#### HOW TO COMPLETE THIS TASK:
Only one stretch of the data below is wanted: the lines starting at the one with "The height and width of the screenshot is (367, 588)." and ending at the one with "You are a computer-use agent. This", both included, given again exactly.

═══ WORKING DATA

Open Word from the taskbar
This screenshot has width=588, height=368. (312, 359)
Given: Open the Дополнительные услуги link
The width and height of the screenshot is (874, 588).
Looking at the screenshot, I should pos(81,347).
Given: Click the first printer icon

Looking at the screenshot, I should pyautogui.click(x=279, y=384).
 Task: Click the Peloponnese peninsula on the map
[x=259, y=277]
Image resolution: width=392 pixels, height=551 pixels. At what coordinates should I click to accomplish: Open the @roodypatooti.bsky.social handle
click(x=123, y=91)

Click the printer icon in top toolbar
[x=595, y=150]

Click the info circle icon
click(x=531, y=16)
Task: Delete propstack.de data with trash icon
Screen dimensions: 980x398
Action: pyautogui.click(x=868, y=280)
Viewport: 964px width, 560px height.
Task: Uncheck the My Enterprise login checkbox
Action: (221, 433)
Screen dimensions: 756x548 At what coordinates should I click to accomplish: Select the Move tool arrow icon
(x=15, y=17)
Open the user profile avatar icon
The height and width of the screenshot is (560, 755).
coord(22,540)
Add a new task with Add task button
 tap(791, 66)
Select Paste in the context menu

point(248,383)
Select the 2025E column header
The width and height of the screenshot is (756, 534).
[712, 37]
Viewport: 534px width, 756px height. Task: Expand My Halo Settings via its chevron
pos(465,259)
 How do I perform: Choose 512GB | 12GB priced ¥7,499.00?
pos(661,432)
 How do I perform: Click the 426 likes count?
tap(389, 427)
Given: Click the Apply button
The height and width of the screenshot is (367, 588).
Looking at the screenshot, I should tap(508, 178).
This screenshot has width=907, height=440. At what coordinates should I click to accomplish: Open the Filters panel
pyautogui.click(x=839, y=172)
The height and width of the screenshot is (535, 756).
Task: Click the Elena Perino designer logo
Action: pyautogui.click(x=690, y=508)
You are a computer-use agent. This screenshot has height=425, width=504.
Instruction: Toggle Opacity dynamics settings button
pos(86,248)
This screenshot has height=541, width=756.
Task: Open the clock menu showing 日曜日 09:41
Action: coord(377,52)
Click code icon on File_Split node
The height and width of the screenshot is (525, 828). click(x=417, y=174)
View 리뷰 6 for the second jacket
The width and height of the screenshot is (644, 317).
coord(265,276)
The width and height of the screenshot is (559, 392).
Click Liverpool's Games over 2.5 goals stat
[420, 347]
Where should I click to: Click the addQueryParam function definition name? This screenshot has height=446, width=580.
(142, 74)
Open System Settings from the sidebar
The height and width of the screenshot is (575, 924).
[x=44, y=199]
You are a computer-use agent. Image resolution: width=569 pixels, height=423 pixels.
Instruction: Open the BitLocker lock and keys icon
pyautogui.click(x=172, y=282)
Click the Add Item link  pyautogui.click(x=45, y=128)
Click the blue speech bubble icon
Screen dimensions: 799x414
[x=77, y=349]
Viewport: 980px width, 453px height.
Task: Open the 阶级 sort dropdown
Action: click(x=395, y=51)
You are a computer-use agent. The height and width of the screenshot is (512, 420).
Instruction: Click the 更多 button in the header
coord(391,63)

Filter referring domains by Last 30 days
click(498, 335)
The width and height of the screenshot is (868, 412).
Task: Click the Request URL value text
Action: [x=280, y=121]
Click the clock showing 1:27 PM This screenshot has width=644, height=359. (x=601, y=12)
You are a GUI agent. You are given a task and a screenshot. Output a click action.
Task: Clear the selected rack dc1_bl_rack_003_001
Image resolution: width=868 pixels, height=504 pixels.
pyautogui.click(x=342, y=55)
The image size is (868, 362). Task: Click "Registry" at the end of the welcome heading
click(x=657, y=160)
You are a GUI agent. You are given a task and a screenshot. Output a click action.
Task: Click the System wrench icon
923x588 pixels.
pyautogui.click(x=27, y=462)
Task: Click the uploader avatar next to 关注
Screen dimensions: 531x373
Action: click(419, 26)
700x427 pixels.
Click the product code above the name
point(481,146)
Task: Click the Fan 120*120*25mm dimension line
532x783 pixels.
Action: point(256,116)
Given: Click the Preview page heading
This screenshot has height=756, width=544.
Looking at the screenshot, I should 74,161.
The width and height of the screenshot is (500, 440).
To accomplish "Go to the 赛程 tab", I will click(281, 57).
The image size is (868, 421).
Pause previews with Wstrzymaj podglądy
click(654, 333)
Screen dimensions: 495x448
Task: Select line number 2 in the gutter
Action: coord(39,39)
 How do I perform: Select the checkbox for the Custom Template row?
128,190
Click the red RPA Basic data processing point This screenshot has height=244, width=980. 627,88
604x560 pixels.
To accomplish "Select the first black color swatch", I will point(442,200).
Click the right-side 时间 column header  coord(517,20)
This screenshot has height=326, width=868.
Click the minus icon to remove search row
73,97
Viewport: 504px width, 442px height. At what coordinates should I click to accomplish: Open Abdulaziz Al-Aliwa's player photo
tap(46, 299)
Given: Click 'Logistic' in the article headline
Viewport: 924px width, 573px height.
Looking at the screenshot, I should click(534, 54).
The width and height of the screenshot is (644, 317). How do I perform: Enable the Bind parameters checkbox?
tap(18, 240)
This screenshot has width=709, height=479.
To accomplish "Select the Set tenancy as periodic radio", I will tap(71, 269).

══════

#### EXPECTED ANSWER:
The height and width of the screenshot is (367, 588).
Looking at the screenshot, I should tap(508, 178).
This screenshot has width=907, height=440. At what coordinates should I click to accomplish: Open the Filters panel
pyautogui.click(x=839, y=172)
The height and width of the screenshot is (535, 756).
Task: Click the Elena Perino designer logo
Action: pyautogui.click(x=690, y=508)
You are a computer-use agent. This screenshot has height=425, width=504.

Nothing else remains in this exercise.